● **Aim of the task**: Render the data below as a numbered list with blank lines omitted, and exclude the pictures from the output.

● **Supplied records**:
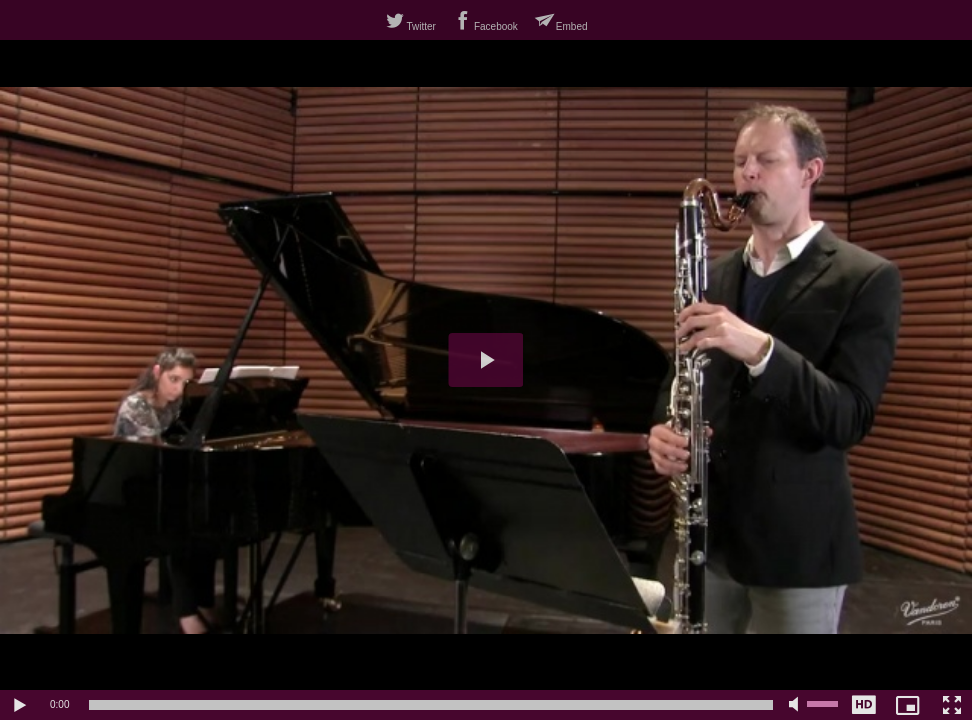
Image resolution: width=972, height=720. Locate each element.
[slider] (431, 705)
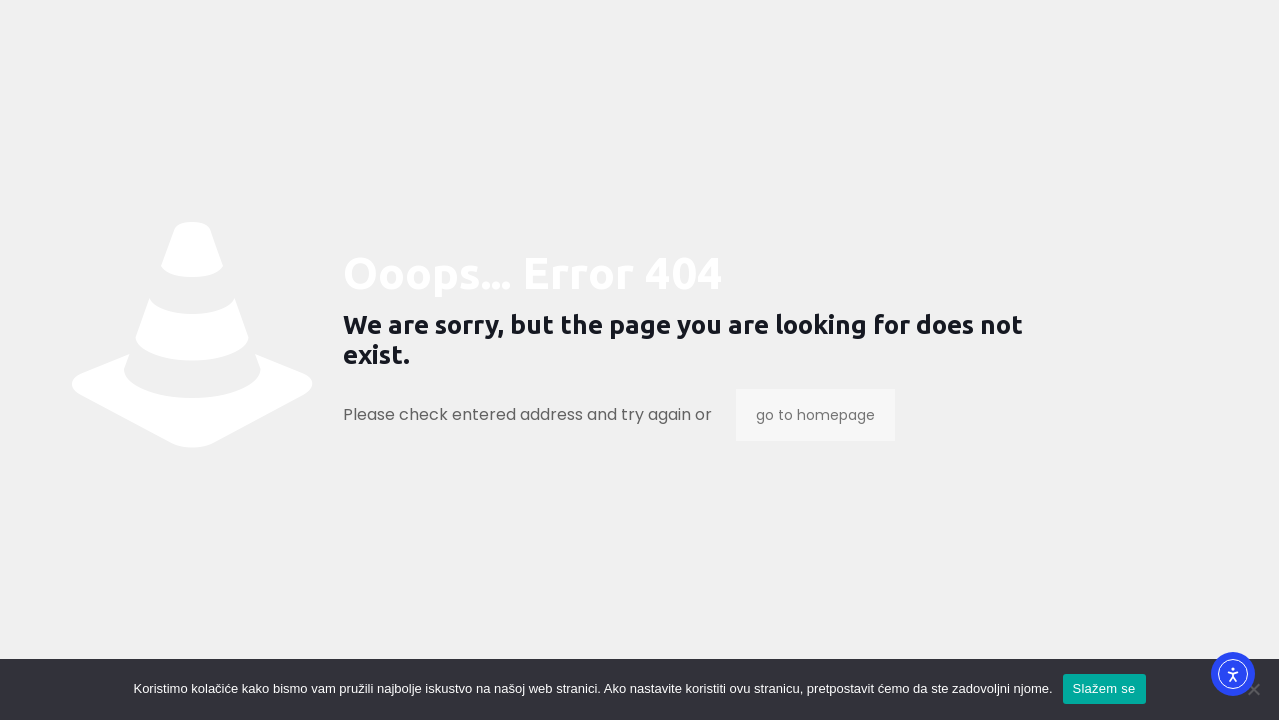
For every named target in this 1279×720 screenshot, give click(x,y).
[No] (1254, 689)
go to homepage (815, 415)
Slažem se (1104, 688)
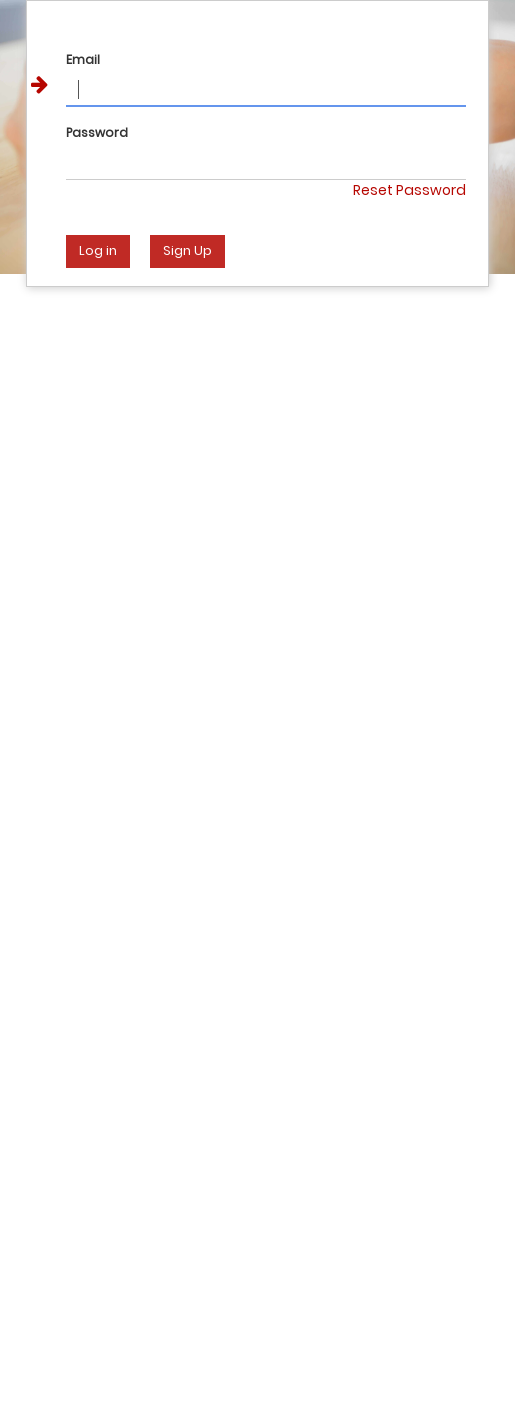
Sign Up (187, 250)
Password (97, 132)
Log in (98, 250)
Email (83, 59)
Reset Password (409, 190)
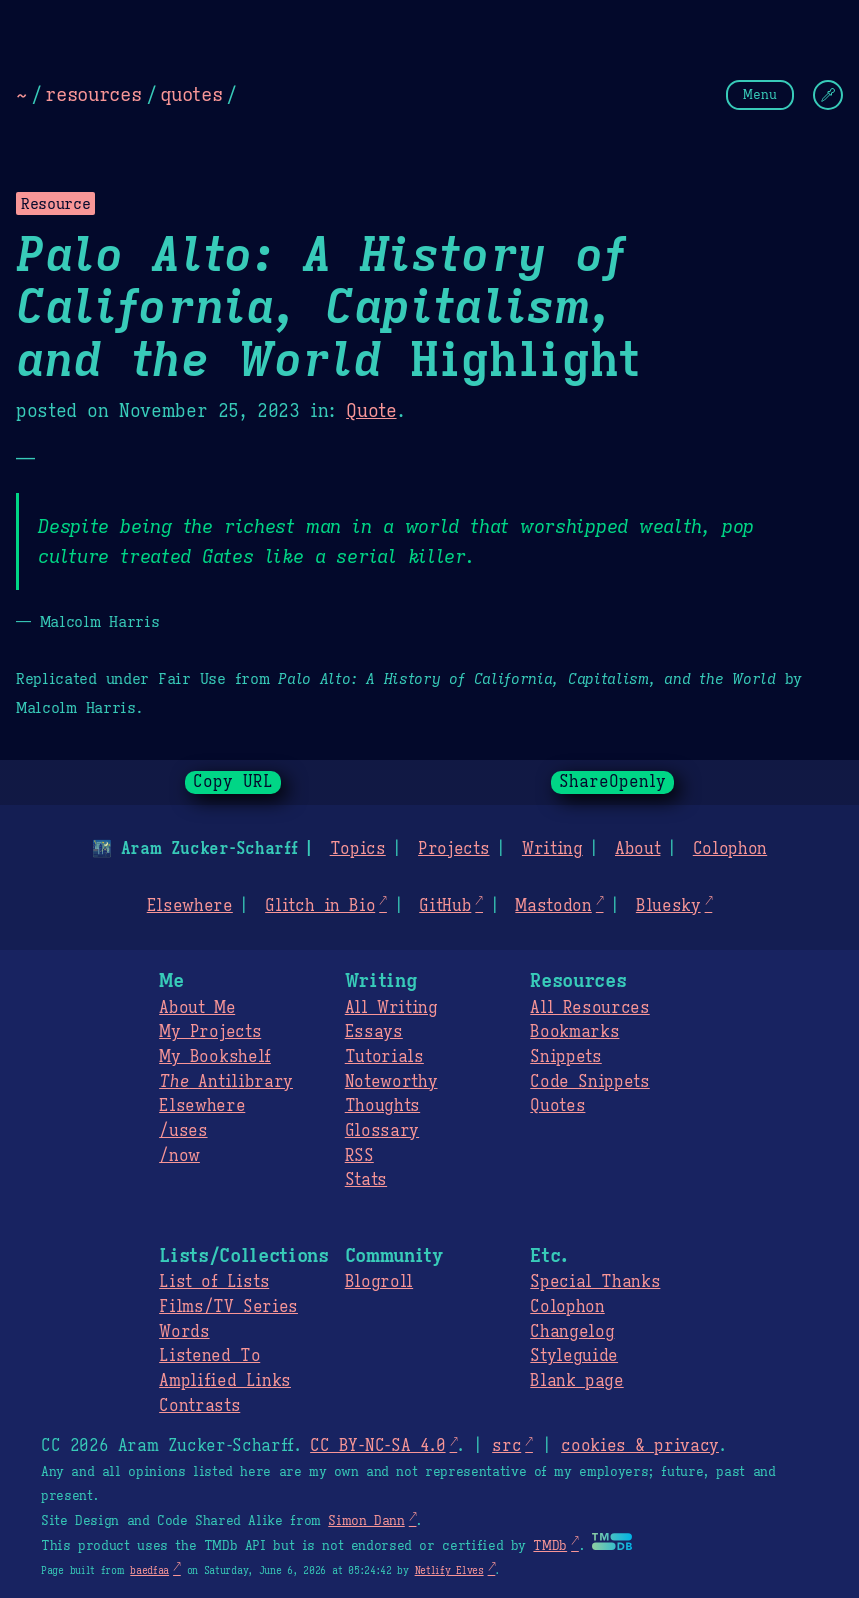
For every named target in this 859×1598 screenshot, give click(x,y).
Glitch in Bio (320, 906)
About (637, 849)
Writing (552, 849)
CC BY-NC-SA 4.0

● **Answer**:
1. Image resolution: width=972, height=720. Locate each element.
2. [slider] (431, 705)
3. For every named target in this 1279×720 screenshot, give click(x,y).
4. [No] (1254, 689)
5. go to homepage (815, 415)
6. Slažem se (1104, 688)
7. Sign Up (187, 250)
8. Password (97, 132)
9. Log in (98, 250)
10. Email (83, 59)
11. Reset Password (409, 190)
12. For every named target in this 859×1598 screenshot, give click(x,y).
13. Glitch in Bio (320, 906)
14. About (637, 849)
15. Writing (552, 849)
16. CC BY-NC-SA 4.0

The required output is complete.